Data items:
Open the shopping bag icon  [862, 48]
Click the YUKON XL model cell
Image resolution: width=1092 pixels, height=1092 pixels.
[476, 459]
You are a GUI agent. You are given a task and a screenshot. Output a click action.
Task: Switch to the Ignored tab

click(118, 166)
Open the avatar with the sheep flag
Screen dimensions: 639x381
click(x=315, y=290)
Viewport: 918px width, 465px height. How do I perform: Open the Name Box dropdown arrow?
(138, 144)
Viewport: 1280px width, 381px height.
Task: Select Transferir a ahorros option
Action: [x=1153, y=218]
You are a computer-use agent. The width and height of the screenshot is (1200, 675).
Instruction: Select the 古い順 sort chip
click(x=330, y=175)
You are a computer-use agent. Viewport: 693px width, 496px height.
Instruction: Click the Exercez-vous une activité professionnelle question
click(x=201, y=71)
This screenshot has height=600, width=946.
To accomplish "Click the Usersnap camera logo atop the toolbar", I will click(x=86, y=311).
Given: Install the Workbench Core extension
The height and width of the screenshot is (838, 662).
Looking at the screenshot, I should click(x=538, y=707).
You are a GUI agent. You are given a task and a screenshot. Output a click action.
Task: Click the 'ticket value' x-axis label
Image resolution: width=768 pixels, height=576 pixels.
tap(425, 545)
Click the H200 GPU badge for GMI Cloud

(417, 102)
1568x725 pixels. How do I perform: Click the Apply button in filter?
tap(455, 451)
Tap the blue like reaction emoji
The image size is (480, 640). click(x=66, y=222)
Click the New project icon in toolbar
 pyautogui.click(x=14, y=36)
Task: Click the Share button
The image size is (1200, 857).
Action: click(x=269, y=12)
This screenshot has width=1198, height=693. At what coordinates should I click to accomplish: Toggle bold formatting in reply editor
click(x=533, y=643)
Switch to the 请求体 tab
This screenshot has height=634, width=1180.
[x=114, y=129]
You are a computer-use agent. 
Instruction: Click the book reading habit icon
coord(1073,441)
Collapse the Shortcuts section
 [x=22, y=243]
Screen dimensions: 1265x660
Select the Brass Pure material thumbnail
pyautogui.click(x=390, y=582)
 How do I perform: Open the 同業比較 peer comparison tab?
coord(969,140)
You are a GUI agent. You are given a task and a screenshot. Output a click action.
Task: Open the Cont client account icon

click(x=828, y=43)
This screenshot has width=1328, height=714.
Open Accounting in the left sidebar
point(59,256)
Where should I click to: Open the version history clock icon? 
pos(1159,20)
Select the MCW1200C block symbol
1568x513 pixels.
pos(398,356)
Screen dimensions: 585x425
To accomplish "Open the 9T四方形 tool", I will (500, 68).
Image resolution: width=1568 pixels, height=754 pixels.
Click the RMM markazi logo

* _The problem_
Repeat precisely the lines of the data starting at the one containing "Select the Brass Pure material thumbnail", last line included.

* _Task answer_
Select the Brass Pure material thumbnail
pyautogui.click(x=390, y=582)
 How do I perform: Open the 同業比較 peer comparison tab?
coord(969,140)
You are a GUI agent. You are given a task and a screenshot. Output a click action.
Task: Open the Cont client account icon

click(x=828, y=43)
This screenshot has width=1328, height=714.
Open Accounting in the left sidebar
point(59,256)
Where should I click to: Open the version history clock icon? 
pos(1159,20)
Select the MCW1200C block symbol
1568x513 pixels.
pos(398,356)
Screen dimensions: 585x425
To accomplish "Open the 9T四方形 tool", I will (500, 68).
Image resolution: width=1568 pixels, height=754 pixels.
Click the RMM markazi logo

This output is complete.